Celles de Bretagne, généreuses ou subtiles
Comme les huîtres normandes, les spécimens bretons ont aussi la particularité d’être élevés et affinés en pleine mer, dans les baies ou encore les estuaires, ce qui leur confère une saveur plus ou moins corsée et iodée.
Au Nord, on distingue des variétés très aromatiques comme la Cancale au goût de noisette et d’iode, l’Arguenon, très recherchée des amateurs pour sa chair abondante, la croquante Fréhel, la Paimpol, salée et ferme, la Rivière de Tréguier, grasse et iodée, la Morlaix, moelleuse et aux parfums d’algue, la Nacre des Abers et la Rade de Brest, les crus les plus à l’ouest, fermes et corsés.
Le Sud, lui, se caractérise par des saveurs douces et complexes qu’il s’agisse de l’huître de la Baie de Quiberon, du Golfe de Morbihan, aux saveurs d’algue, de l’Aven-Belon, légèrement sucrée, de la Ria-d’Etel, peu iodée, de la Pernef, généreuse en chair, ou de la Croisicaise aux arômes de noisette.

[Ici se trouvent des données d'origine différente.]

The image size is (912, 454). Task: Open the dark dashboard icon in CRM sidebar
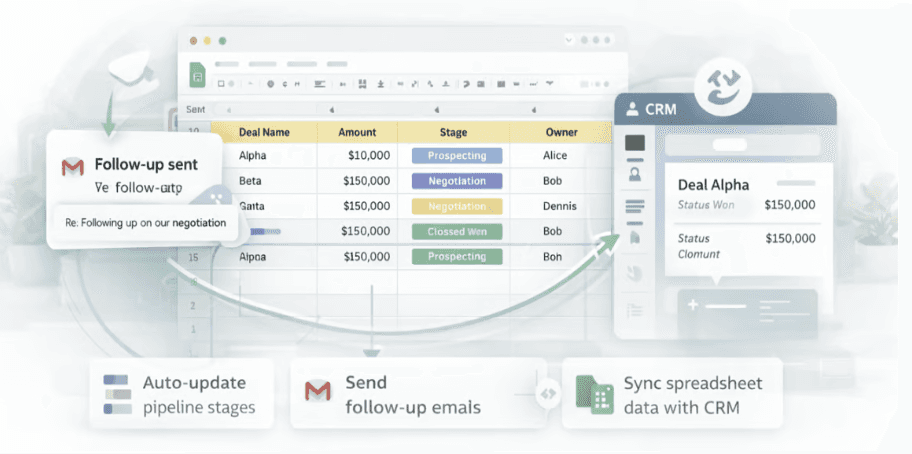[x=634, y=144]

En Vendée, douceur et fermeté
La Vendée élève des huîtres depuis l’Antiquité. Aujourd’hui encore, quatre bassins préfigurent : la Baie de Bourgneuf – Noirmoutier (déjà considéré comme le meilleur du Royaume de France au 18ème siècle), Talmont St Hilaire et la Baie de l’Aiguillon. Élevées entre l’Océan atlantique et l’estuaire de la Loire, affinées en mer ou en claires, dans les anciens marais salants, les huîtres de Vendée développent une chair ferme et croquante, et une saveur équilibrée entre douceur et salinité. En fonction de leur quantité de chair, de leur lieu d’affinage et de leur coloration verte due à une algue, la navicule, parfois présente lors de leur passage en claire, six appellations sont ainsi commercialisées :
- pour les huîtres issues directement de l’estran, la Vendée Atlantique Fine (plus de 6,5% de son poids est constitué par sa chair) et la Vendée Atlantique Spéciale (plus de 10,5% de son poids est constitué par sa chair),
- pour celles affinées en claires, la Vendée Atlantique Fine de Claire, la Vendée Atlantique Spéciale de Claire, la Vendée Atlantique Fine de Claire Verte et la Vendée Atlantique Spéciale de Claire Verte.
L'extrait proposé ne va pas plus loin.